Your objective
Exact copies of all the lines below are required.

Input for this task
===

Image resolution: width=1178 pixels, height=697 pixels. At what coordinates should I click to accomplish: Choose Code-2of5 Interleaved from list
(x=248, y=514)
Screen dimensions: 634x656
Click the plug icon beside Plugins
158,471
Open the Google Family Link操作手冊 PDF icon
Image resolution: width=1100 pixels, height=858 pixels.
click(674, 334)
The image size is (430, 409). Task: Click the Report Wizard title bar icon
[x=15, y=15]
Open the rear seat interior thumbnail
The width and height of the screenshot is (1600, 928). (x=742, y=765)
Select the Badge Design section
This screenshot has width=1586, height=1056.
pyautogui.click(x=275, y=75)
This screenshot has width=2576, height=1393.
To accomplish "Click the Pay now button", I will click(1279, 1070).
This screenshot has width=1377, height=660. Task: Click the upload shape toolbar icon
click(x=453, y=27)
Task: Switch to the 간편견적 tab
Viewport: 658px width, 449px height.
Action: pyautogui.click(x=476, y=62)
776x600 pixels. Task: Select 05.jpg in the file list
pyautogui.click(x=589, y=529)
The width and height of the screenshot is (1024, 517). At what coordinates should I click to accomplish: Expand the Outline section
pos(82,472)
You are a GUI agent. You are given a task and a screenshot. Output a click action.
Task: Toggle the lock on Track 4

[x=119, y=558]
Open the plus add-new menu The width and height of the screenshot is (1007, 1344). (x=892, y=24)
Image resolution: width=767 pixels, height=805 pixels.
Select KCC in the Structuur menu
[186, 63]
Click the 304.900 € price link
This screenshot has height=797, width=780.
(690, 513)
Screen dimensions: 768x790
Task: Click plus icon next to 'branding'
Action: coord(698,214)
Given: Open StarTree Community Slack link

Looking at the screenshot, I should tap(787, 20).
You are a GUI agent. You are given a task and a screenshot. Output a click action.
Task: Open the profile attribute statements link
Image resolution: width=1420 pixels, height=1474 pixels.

===

Task response
Image resolution: width=1178 pixels, height=697 pixels. At what coordinates should I click to accomplish: Choose Code-2of5 Interleaved from list
(x=248, y=514)
Screen dimensions: 634x656
Click the plug icon beside Plugins
158,471
Open the Google Family Link操作手冊 PDF icon
Image resolution: width=1100 pixels, height=858 pixels.
click(674, 334)
The image size is (430, 409). Task: Click the Report Wizard title bar icon
[x=15, y=15]
Open the rear seat interior thumbnail
The width and height of the screenshot is (1600, 928). (x=742, y=765)
Select the Badge Design section
This screenshot has width=1586, height=1056.
pyautogui.click(x=275, y=75)
This screenshot has width=2576, height=1393.
To accomplish "Click the Pay now button", I will click(1279, 1070).
This screenshot has width=1377, height=660. Task: Click the upload shape toolbar icon
click(x=453, y=27)
Task: Switch to the 간편견적 tab
Viewport: 658px width, 449px height.
Action: pyautogui.click(x=476, y=62)
776x600 pixels. Task: Select 05.jpg in the file list
pyautogui.click(x=589, y=529)
The width and height of the screenshot is (1024, 517). At what coordinates should I click to accomplish: Expand the Outline section
pos(82,472)
You are a GUI agent. You are given a task and a screenshot. Output a click action.
Task: Toggle the lock on Track 4

[x=119, y=558]
Open the plus add-new menu The width and height of the screenshot is (1007, 1344). (x=892, y=24)
Image resolution: width=767 pixels, height=805 pixels.
Select KCC in the Structuur menu
[186, 63]
Click the 304.900 € price link
This screenshot has height=797, width=780.
(690, 513)
Screen dimensions: 768x790
Task: Click plus icon next to 'branding'
Action: coord(698,214)
Given: Open StarTree Community Slack link

Looking at the screenshot, I should tap(787, 20).
You are a GUI agent. You are given a task and a screenshot. Output a click action.
Task: Open the profile attribute statements link
Image resolution: width=1420 pixels, height=1474 pixels.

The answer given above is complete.